*Task requirements*
A. In the excerpt on the strut's adjustment pin, what keeps pin 270 from being removed from strut 194?
B. Write the next part of the excerpt on the strut's adjustment pin, continuing after its last sentence.

*Excerpt to read*
++++++++++++++++++++

The handle is configured to be pulled by a user to retract the
first end 274 of the pin 270 from the adjustment aperture 156 and
to facilitate the repositioning of the pin 270 to engage a
different adjustment aperture, such as adjustment aperture 156-b.
The pin 270 comprises a ledge 280 configured to engage a similar
ledge 282 formed in the support structure of the strut 194, thus
preventing the pin 270 from being removed from the strut 194.
However, the ledges are spaced apart a sufficient distance to allow
the pin 270 to extend and retract as intended. The strut 194 may
further comprise biasing means, such as a spring 330, configured to
bias the pin 270 to its fully extended position, such as when
inserted into an adjustment aperture. The biasing means functions
to prevent inadvertent disengagement of the pin 270 from the
selected adjustment aperture.

++++++++++++++++++++

*Source material*
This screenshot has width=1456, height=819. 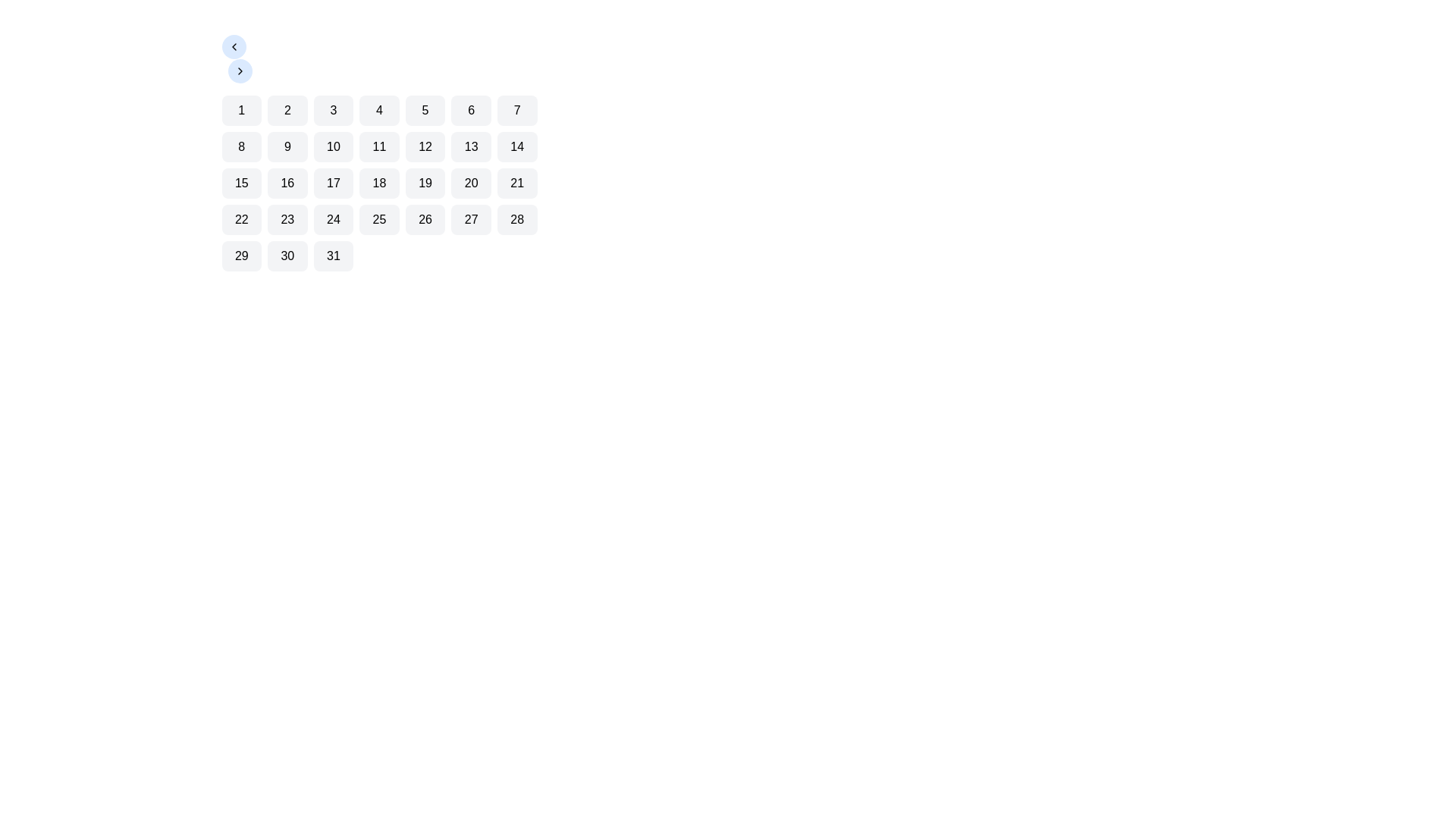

++++++++++++++++++++

*Outputs for the tasks*
A. Ledge 280 on the pin engages a similar ledge 282 formed in the support structure of strut 194.

B.
[0068] With reference to FIG. 9, illustrated is a depiction of the
closed path resulting from the rotation of the drive component and
the relative offset of the axis of rotation of the reciprocating
foot support with respect to the pivot point of the drive
component, all according to one exemplary embodiment. As can be
seen, the drive component, shown as crank 140, is configured to
travel about a circular path. In other embodiments, the drive
component may travel an eccentric path. With one end of the
reciprocating foot support 14 rotatably coupled to the crank 140 at
any one of a plurality of locations, the reciprocating foot support
14 comprises a resulting axis of rotation 202 radially offset from
the pivot point 152 of the crank 140. With the opposite end of the
reciprocating foot support 14 rotatably supported at a pivot point
110 to move in any direction, the reciprocating foot support 14
traverses an oblong or elliptical closed path, shown as closed path
36.
[0069] The crank 140 comprises a plurality of adjustment apertures,
shown as adjustment apertures 156-a and 156-b, formed therein as
discussed above. These adjustment apertures are located at a radial
offset position from the pivot point 152. The reciprocating foot
support 14 may selectively attach to either of these adjustment
apertures depending upon the desired stride length.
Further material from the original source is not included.